Lowe used the example of the Earls controversy last year, when the restaurant chain shifted from Canadian beef to an American supplier with “certified humane” meat.

The decision launched public backlash. Earls backed down after almost two months, but maintained its decision to buy beef raised without steroids, added hormones or antibiotics, according to Earls president Mo Jessa in July 2016. The chain said it would look for Canadian suppliers to meet its stipulations.

“VBP is designed to be the tool that gives the rest of the industry the ability to say, ‘This is how we raise our cattle and we know that because we checked,’” Lowe said.

No buyers currently require VBP Plus certification to his knowledge, Lowe said, but added that there is speculation that verification may become a requirement for some buyers or programs in the future.

Lowe was unsure how many new or transitioned members have registered with the expanded program. Collectively, 1,500 producers were registered with VBP and VBP Plus last year.

Lemon, likewise, said he was unsure how many Manitoba producers were registered.

“Our uptake is good in terms of people and producers taking the workshops and signing up. We would certainly like to see it better,” he said, noting that Manitoba Beef Producers would ideally like to see all producers in the province verified with the program.

A smaller number of producers have completed the audit process, Lemon said.

Making the shift

Existing Verified Beef Production members will be able to transition into the new program as of their next renewal, while new registrants will enter the new program directly.

VBP Plus training includes a series of workshops, webinars, resource materials or call-in conferences. Producers are then expected to implement that training on their own operations. Existing VBP members must also be trained in the new modules and have provincial co-ordinators confirm “they have either done the training or demonstrated knowledge in those three new modules,” before transitioning, Lowe said.

“You attend training or do online training, which is not onerous,” he said. “The in-person workshops are all done in an evening, so sort of a two- to three-hours-type thing, or the online training can be done in about two hours.”

Provincial co-ordinators provide enrolment forms and self-evaluations following training.

“This is sort of where the rubber meets the road,” Lowe said. “As you go through self-assessment and see where your operation is in relation to VBP Plus criteria, then you would send that back into the co-ordinator; they would review it and maybe you would talk to them about some areas of improvement or further training.”

Record-keeping is often among the most significant changes, Lowe said.

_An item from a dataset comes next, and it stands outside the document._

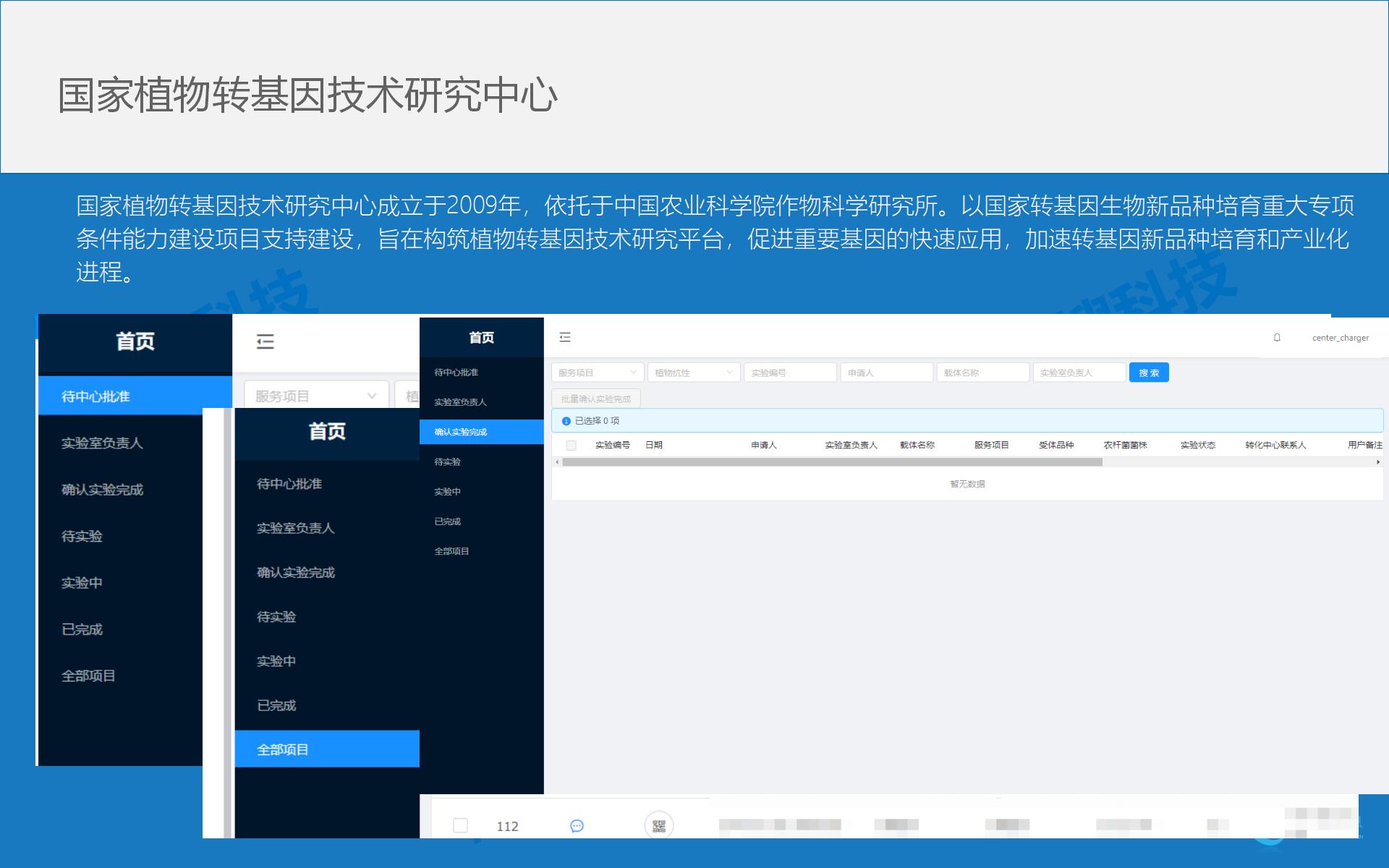Collapse the sidebar using the hamburger icon
Viewport: 1389px width, 868px height.
click(565, 337)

Cow-calf operations are required to provide at least six months of records as part of the process, while feedlots must provide a minimum three months’ worth of records.

“Feedlots will be required to complete a feedlot cattle chute, side handling and pen condition assessment,” the latest Manitoba Beef Producers newsletter read.

Once criteria are met, farms are evaluated through a 3-1/2 hour audit. The time between registration and successful audit completion will vary from operation to operation.

Training comes at no charge, Lowe said, although a fee is being considered for online webinars to recoup costs.